Maybe we should start an ANTI icons or REAL icon list:
my first two nominations:

*Danniella Westbrook's missing septum;
*so-haunting CCTV footage of murder victims walking through depopulated 'dead space'
10 minutes before their lonely unobserved End...;
*the Rettendon Range Rover full of de-faced Essex 'faces';

The latter links in with marK's thoughts on 'backwater England'...
In 1996 I wrote a script for Chris Petit about the events - the social shifts, as well as the drug strafed individuals involved in the 'real' scene - that led up to the Rettendon mini-massacre.
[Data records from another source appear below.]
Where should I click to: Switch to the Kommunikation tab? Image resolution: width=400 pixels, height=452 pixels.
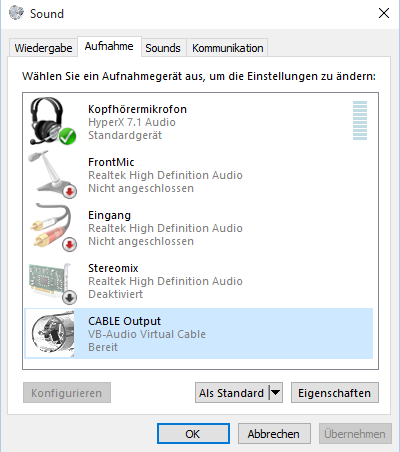227,48
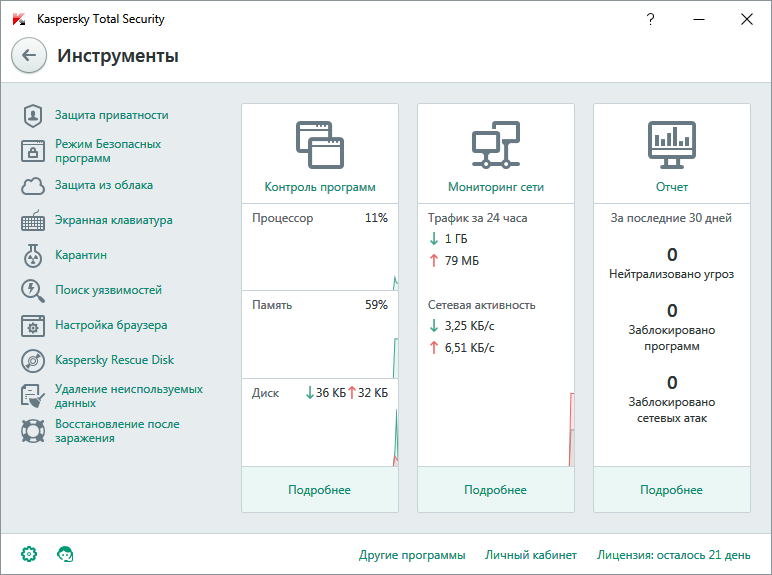Open the On-Screen Keyboard icon
The image size is (772, 575).
pos(34,221)
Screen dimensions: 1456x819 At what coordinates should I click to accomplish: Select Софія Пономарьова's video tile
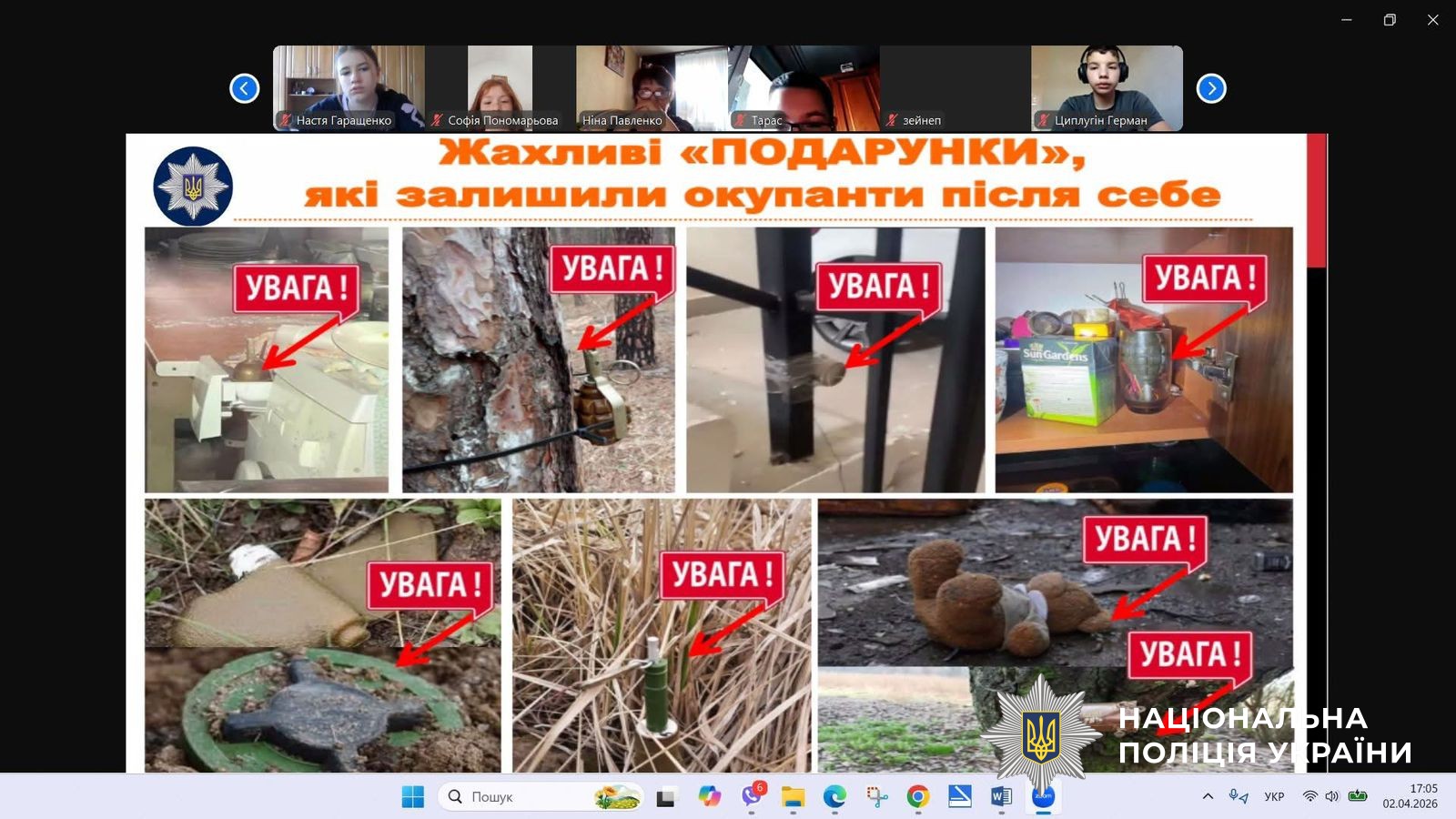point(500,87)
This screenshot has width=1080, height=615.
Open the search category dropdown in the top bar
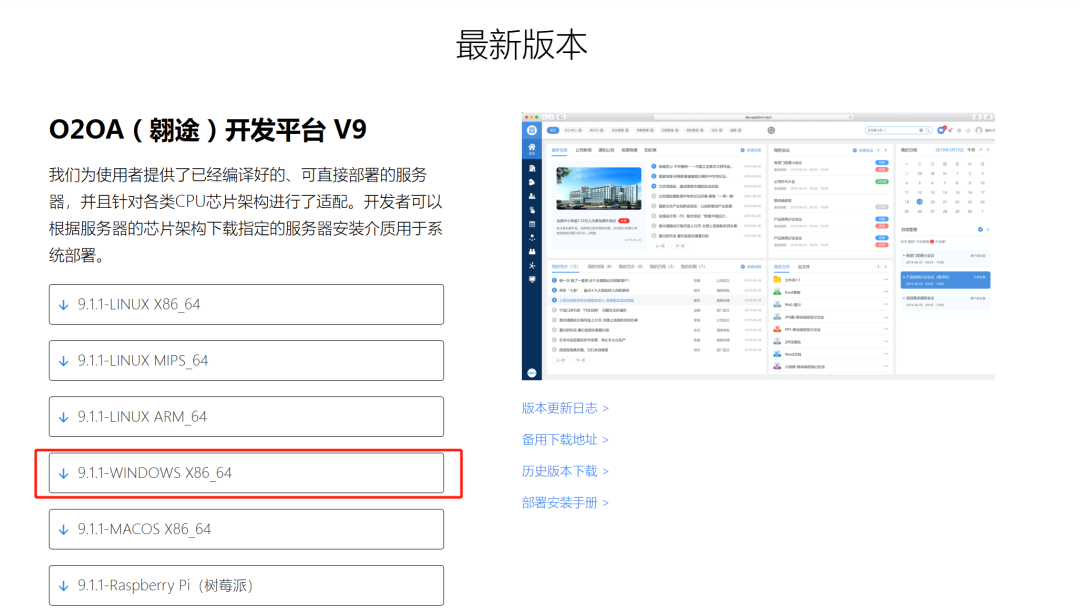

It was called Cottonfields (I still love that title, tho I say it myself), and was set on Wimpey show-home culs de sac, industrial estates, container lorry parks, two in the morning motorway Little Chef carparks, Essex satellite town discos, sub-Hut pizza takeaways, so on... the sort of England, as marK sez, that doesn't tend to feature in our heritage-fudge film industry; when we do tackle these criminals, they tend to be poeticised or shot like GQ fashion pages - and it was just this deluge of post- and even sub- Guy Ritchie product that scuppered Cottonfields.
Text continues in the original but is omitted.